Monday, August 18, 2008

Hackers Welcome Joomla Security Fixes

On Thursday, Joomla announced the 1.5.6 upgrade of its popular web-based CMS (content management system), a release designed to fix several security issues.


However, within hours of the security-oriented release, the Joomla web site was defaced by a team of hackers calling themselves the Red Eye Crew, bent on spoiling the fun.

The fact that Joomla's site got defaced isn't the newsworthy piece, though. The newsworthy piece is the fact that Joomla's site was defaced in a similar way almost exactly a year ago - in 2007.
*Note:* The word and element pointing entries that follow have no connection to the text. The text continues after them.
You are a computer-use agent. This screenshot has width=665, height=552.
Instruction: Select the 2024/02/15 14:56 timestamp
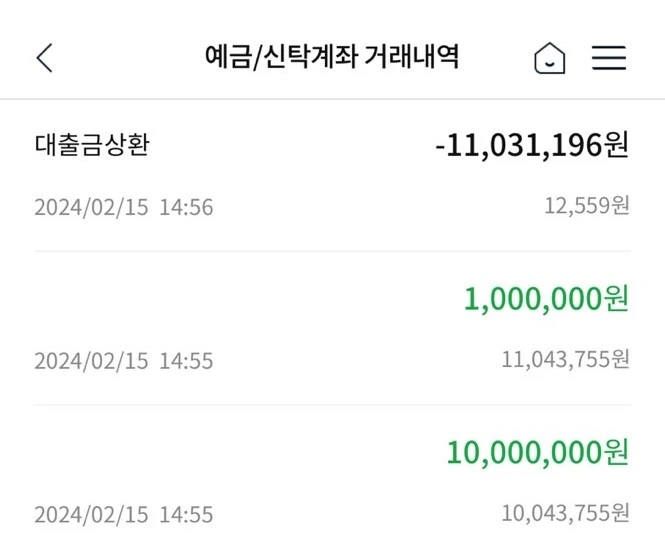click(x=123, y=207)
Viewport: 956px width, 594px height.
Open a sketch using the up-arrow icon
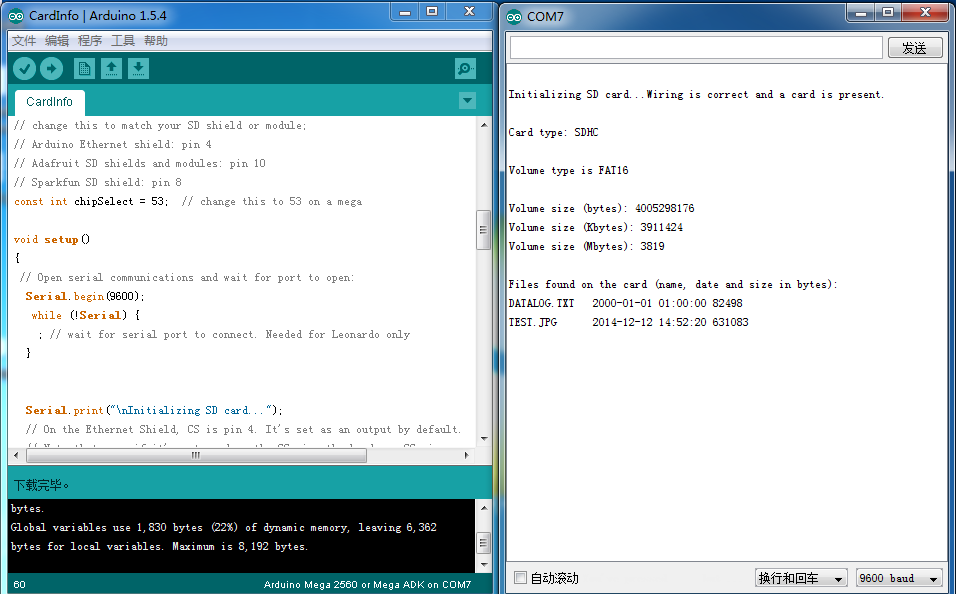click(111, 69)
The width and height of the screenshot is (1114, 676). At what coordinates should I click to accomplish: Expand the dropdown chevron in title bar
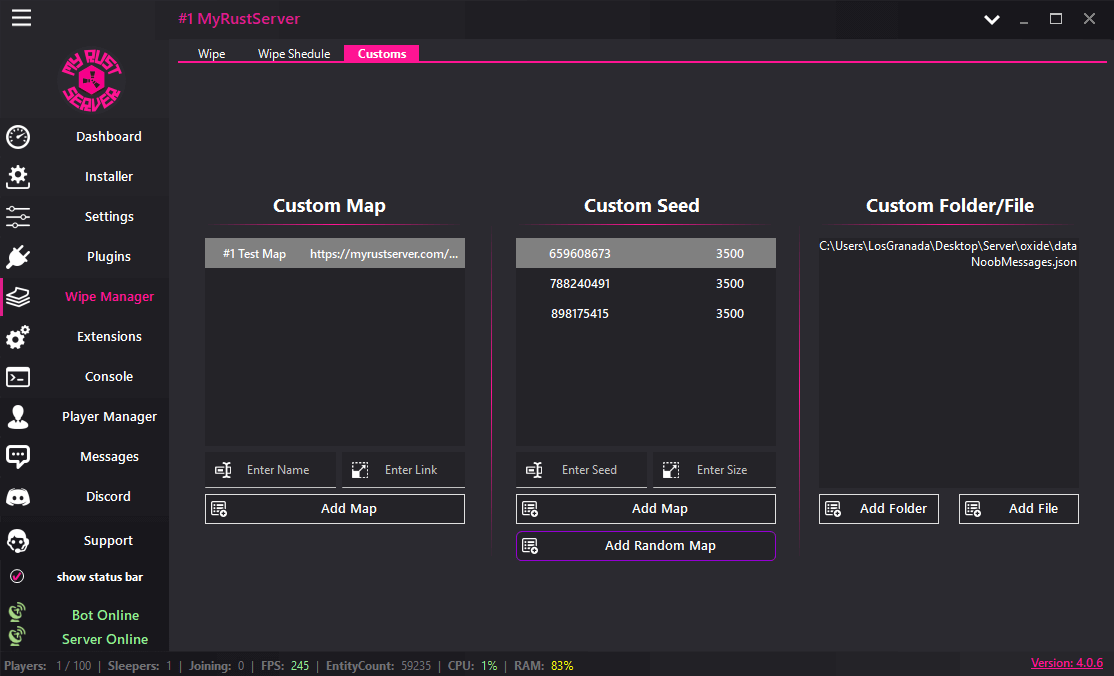(991, 19)
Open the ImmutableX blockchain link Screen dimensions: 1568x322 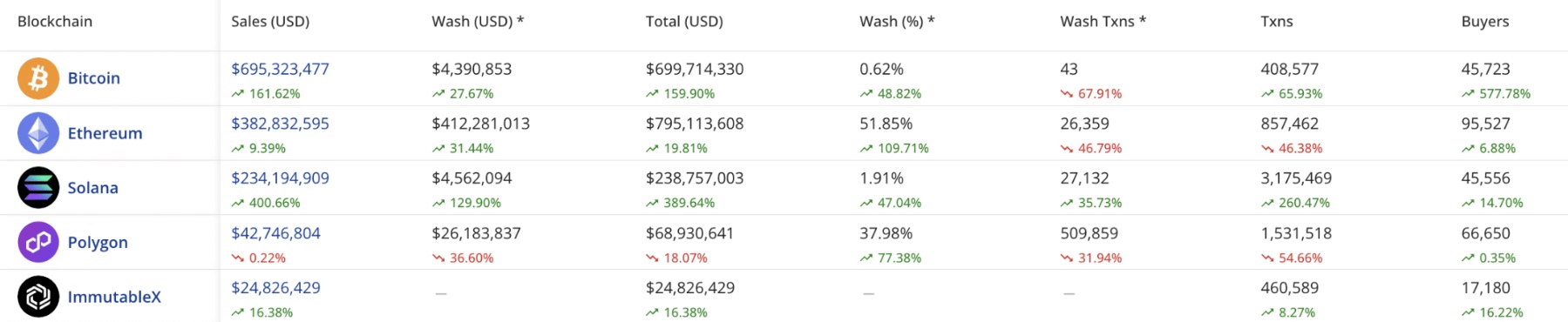tap(114, 297)
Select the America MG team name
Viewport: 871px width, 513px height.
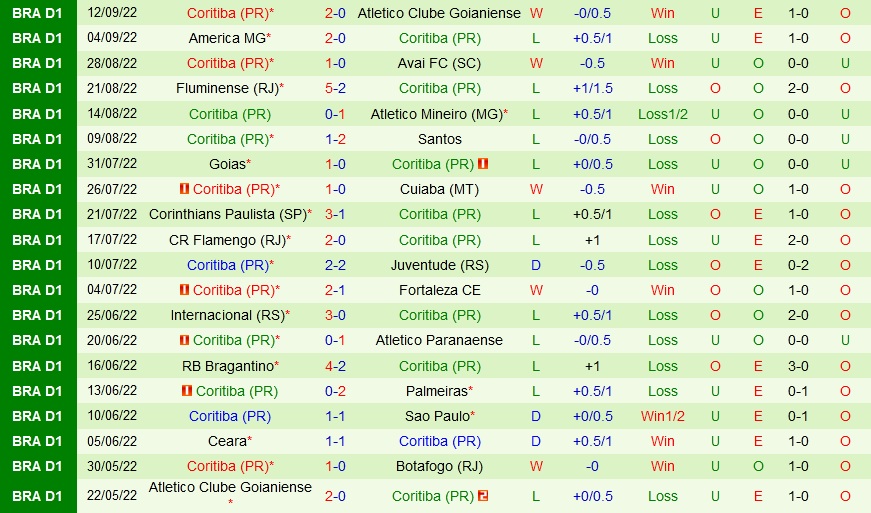[227, 38]
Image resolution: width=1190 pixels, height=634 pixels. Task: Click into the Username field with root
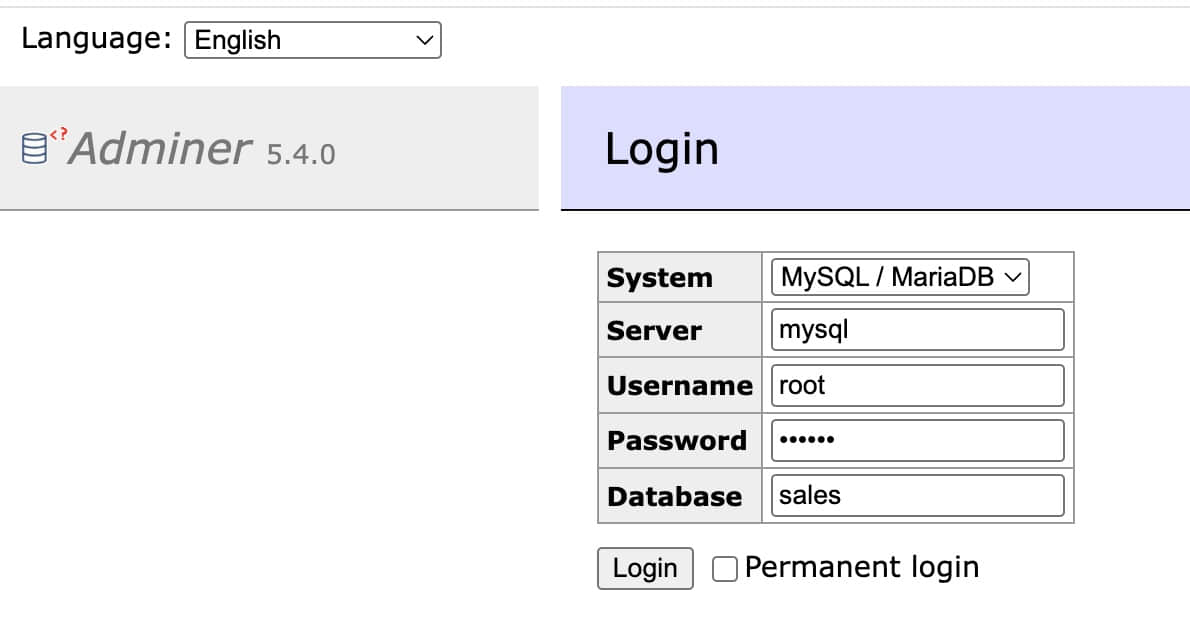(x=917, y=386)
I recall this because at the time, we were looking at purchasing a new CMS system and I was wading through one of various "Beginning Joomla" guides recently purchased from Barnes and Noble. For various reasons, we didn't end up going the Joomla route.

On Thursday, the PR folks did a reasonable job of explaining to folks why, on the eve of a security release, they should take the view that the hack was meaningless. But I'm not sure they went far enough. Joomla is a community - and any web-based hack is worrying to the people that have chosen Joomla as their web-based CMS.

Worse, the accouncement did not even acknowledge the previous issues, choosing to speak as if this were a one-time event:

"Nothing but good will come of this experience. There's nothing like first hand experience to remind us of the trust our end user community places in us and the importance of working harder and smarter towards improving security."

Nothing but good will come from this? This kind of statement only works the first time. The fact that this morning's hack was a repeat effort requires the organization to "get serious" - and do more than offer an apology for "poor operating procedures" - you can only do that once. That card was played last year (and possibly earlier - but evidence for this is mainly anecdotal).

On the Joomla site, the organization is encouraging users to adopt the new release for security reasons, and signs off by saying "In retrospect, we wish we'd followed our own advice more diligently."

When attacks occur a second, or possibly third time, you need to win back trust by committing to look deeper, and you need to personalize it as well, and offer to look at the people involved as well as the systems.